Tag: Surplus Money

  • White Plains Savings Bank v. Sam and Al Realty Co., Inc., 26 N.Y.2d 20 (1970): Intervention by Creditors in Foreclosure

    White Plains Savings Bank v. Sam and Al Realty Co., Inc., 26 N.Y.2d 20 (1970)

    A judgment creditor of a grantor who allegedly fraudulently conveyed property to the holder of the equity of redemption has a sufficient interest to intervene in a mortgage foreclosure action involving that property, especially when the referee makes unauthorized payments affecting potential surplus funds.

    Summary

    Nesmith, a judgment creditor of Sam and A1 Realty Co., Inc., and Vucker, a holder of a promissory note from the same company, sought to intervene in a mortgage foreclosure action.

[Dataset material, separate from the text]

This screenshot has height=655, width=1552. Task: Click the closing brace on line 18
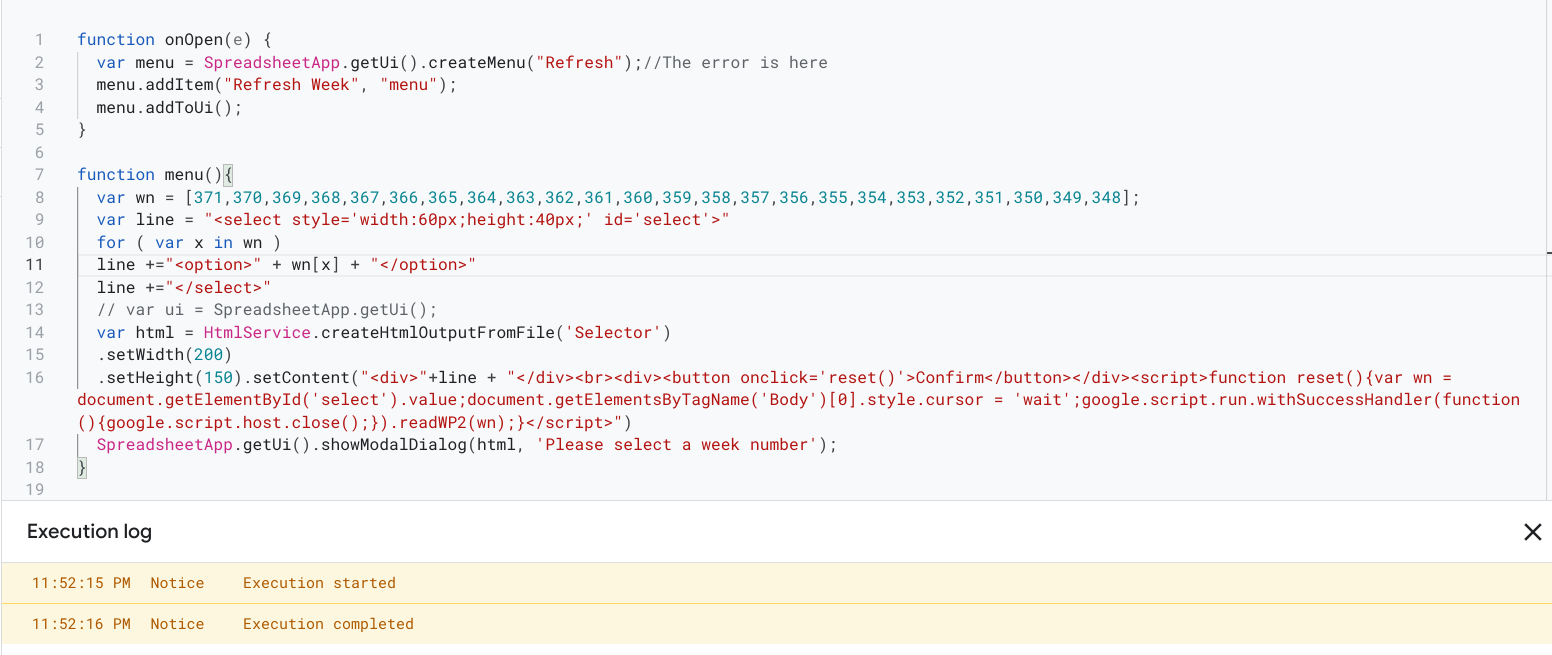[82, 467]
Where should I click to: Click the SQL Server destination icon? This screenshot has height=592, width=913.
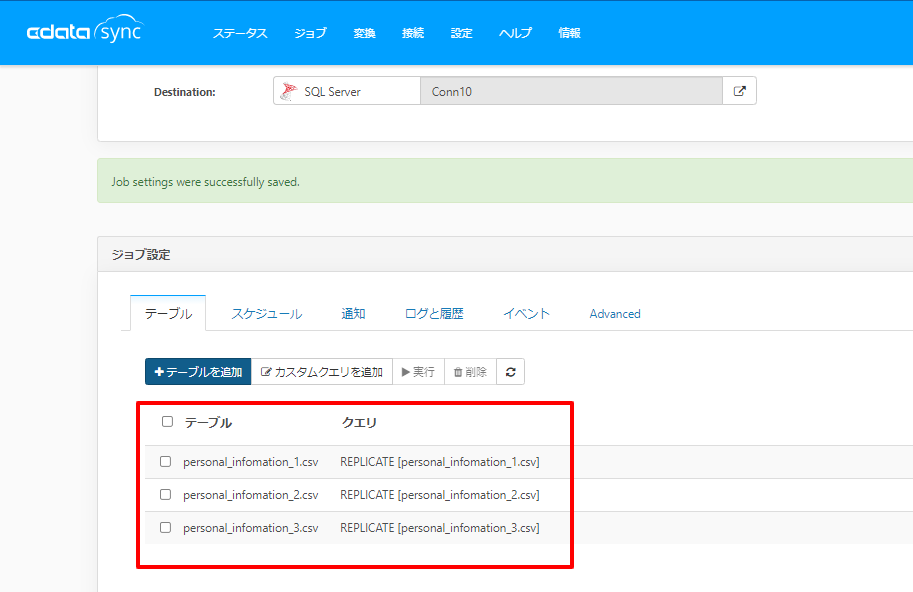click(288, 91)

They alleged that Sam and A1 Realty fraudulently conveyed the property to White Plains Realty Co., Inc., rendering Sam and A1 Realty judgment proof. The referee in the foreclosure action paid taxes from the sale proceeds, contrary to the foreclosure judgment stating the sale would be “subject to unpaid taxes.” Nesmith and Vucker argued this payment reduced surplus funds they could potentially claim. The lower courts denied their motion to intervene, deeming their interest too remote. The Court of Appeals reversed, holding that the creditors had a sufficient interest to intervene, especially given the referee’s unauthorized payment.

    Facts

    Sam and A1 Realty Co., Inc. conveyed real property to White Plains Realty Co., Inc., a newly formed corporation. Nesmith was a judgment creditor of Sam and A1 Realty, and Vucker held a promissory note from them. Nesmith and Vucker claimed the conveyance was fraudulent, rendering Sam and A1 Realty judgment proof. White Plains Savings Bank initiated a mortgage foreclosure action on the property now held by White Plains Realty. The foreclosure judgment ordered the referee to sell the property “subject to unpaid taxes.” After the sale, the referee paid the mortgage claim and other costs, then used the remaining funds to pay taxes and tax liens against the property.

    Procedural History

    The plaintiff moved to confirm the referee’s report of sale. Nesmith and Vucker moved to intervene, opposing the motion on the grounds that the referee wrongfully paid taxes contrary to the foreclosure judgment. Special Term denied the motion to intervene, stating it lacked the power to permit intervention because the applicants were not direct creditors of the record holder of the equity of redemption, and the holder did not object. The Appellate Division affirmed, holding the appellants’ interest was too remote. The Court of Appeals granted leave to appeal and certified the question of whether the Appellate Division’s order was correctly made.

    Issue(s)

    Whether the interest of judgment creditors of a grantor who allegedly fraudulently conveyed property to the holder of the equity of redemption is too remote to allow them to intervene in a mortgage foreclosure action involving that property.

    Holding

    No, because the judgment creditors have a sufficient interest in potential surplus funds resulting from the sale, especially when the referee makes unauthorized payments that could affect the amount of those funds.

    Court’s Reasoning

    The Court of Appeals relied on Goodell v. Harrington, 76 N.Y. 547 (1879), which held that a judgment creditor of the equity holder’s grantor could intervene in a similar situation. The Court reasoned that because the property constituted a fund from which the intervenor might satisfy his judgment if he prevailed on the fraudulent conveyance claim, the interest was sufficient. The Court found the present case analogous to Goodell, stating, “The intervenor in both cases is a creditor of the person who has conveyed the subject property, allegedly by a fraudulent conveyance, to the holder of the equity of redemption.” The Court emphasized that the referee’s payment of taxes, contrary to the foreclosure judgment, was an act beyond his power. This unauthorized payment directly affected the potential surplus money to which the creditors might have a claim. The Court concluded that the lower courts erred in holding they lacked the power to allow intervention, and reversed the order confirming the referee’s report. The court emphasized that the property represented a potential fund for satisfying the creditors’ claims, making their interest direct and substantial enough to warrant intervention.